--- Work instructions ---
The expected output is exactly the lines below, starting at the line with "Task: Click the Patient weight label" and ending at the line with "Given: Click the empty area below Get Started", both included; no other line belongs in it.

%%

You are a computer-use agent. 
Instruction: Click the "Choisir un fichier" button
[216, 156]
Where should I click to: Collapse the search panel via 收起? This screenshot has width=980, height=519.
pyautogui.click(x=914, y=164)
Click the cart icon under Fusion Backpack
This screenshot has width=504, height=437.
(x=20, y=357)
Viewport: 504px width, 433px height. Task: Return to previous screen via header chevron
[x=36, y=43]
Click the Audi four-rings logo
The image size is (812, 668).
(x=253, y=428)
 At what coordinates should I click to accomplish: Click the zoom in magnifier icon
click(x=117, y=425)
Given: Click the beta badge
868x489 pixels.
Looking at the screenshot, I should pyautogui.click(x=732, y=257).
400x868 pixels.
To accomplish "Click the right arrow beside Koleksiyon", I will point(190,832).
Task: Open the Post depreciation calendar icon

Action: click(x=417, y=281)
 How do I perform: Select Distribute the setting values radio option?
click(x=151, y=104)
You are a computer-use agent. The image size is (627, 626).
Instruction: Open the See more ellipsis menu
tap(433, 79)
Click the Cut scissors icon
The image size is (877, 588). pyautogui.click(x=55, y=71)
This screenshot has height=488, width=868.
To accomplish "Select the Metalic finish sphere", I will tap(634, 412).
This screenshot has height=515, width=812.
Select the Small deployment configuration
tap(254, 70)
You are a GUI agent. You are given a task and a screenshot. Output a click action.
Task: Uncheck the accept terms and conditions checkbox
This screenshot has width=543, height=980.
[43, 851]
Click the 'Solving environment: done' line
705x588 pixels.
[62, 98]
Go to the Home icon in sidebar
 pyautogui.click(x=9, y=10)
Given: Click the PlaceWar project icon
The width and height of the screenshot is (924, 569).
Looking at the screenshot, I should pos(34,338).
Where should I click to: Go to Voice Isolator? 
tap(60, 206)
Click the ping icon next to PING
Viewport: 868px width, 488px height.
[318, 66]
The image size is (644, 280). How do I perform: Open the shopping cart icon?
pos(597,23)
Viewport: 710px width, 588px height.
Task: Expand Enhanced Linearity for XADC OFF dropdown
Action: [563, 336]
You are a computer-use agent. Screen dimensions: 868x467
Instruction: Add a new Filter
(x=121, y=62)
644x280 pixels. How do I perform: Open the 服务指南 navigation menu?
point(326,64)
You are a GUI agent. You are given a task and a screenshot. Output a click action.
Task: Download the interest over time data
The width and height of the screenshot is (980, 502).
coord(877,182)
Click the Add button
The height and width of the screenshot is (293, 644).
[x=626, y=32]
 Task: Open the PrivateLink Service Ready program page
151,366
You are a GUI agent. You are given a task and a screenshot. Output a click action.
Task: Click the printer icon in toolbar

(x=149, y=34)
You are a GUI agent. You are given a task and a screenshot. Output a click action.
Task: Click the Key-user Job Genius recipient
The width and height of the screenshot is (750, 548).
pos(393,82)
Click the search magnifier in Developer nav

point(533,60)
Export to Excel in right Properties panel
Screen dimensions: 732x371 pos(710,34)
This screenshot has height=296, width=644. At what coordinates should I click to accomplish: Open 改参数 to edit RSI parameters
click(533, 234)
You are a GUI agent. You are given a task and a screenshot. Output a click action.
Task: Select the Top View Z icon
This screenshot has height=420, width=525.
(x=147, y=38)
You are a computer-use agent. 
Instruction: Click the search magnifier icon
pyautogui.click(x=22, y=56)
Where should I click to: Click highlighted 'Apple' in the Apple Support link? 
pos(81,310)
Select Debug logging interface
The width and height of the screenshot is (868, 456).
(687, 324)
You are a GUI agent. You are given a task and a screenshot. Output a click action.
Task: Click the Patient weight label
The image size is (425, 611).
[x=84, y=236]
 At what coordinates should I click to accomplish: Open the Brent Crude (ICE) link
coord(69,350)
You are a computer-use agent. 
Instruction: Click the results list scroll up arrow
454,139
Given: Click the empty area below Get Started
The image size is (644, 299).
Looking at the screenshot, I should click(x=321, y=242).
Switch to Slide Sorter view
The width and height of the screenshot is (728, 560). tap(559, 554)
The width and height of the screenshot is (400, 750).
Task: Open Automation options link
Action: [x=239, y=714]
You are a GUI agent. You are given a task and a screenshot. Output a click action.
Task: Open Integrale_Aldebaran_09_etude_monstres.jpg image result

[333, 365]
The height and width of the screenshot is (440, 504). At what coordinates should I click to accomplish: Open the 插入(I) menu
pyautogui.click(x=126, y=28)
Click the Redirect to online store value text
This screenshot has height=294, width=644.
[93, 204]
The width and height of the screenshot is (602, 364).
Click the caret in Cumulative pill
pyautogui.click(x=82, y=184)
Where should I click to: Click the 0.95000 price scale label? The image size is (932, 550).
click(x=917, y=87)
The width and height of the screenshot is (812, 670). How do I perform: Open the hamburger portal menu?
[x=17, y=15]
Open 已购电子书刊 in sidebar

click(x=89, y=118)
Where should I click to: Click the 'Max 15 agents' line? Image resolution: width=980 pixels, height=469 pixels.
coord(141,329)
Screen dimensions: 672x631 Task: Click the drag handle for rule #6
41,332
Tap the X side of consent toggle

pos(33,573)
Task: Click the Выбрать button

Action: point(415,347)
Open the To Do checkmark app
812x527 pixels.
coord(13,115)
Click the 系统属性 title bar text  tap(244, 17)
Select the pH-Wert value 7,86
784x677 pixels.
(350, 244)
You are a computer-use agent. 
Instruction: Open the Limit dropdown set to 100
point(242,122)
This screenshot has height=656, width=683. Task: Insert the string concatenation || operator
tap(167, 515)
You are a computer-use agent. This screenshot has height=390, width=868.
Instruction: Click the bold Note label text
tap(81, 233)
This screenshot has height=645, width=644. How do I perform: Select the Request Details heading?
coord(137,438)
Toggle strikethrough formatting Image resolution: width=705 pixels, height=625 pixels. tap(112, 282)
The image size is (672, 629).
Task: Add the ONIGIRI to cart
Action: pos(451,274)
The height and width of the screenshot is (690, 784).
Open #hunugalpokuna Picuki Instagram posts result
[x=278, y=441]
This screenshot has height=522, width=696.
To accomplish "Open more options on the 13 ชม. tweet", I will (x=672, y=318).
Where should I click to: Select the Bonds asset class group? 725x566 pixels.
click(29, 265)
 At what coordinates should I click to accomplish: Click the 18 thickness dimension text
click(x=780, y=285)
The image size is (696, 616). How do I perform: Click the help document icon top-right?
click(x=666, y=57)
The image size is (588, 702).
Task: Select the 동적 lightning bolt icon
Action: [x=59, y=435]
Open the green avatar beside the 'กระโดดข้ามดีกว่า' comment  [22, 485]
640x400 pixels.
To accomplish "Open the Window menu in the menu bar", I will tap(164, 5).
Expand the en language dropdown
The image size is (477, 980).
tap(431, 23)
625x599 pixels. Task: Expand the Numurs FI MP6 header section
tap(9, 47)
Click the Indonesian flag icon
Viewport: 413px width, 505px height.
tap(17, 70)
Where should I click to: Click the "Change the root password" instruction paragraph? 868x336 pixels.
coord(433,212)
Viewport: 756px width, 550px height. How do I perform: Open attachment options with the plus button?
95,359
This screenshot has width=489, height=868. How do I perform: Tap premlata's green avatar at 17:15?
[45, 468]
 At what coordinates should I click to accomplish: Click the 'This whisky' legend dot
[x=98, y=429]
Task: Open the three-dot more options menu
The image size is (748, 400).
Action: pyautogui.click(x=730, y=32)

%%

--- Solution to this problem ---
Task: Click the Patient weight label
The image size is (425, 611).
[x=84, y=236]
 At what coordinates should I click to accomplish: Open the Brent Crude (ICE) link
coord(69,350)
You are a computer-use agent. 
Instruction: Click the results list scroll up arrow
454,139
Given: Click the empty area below Get Started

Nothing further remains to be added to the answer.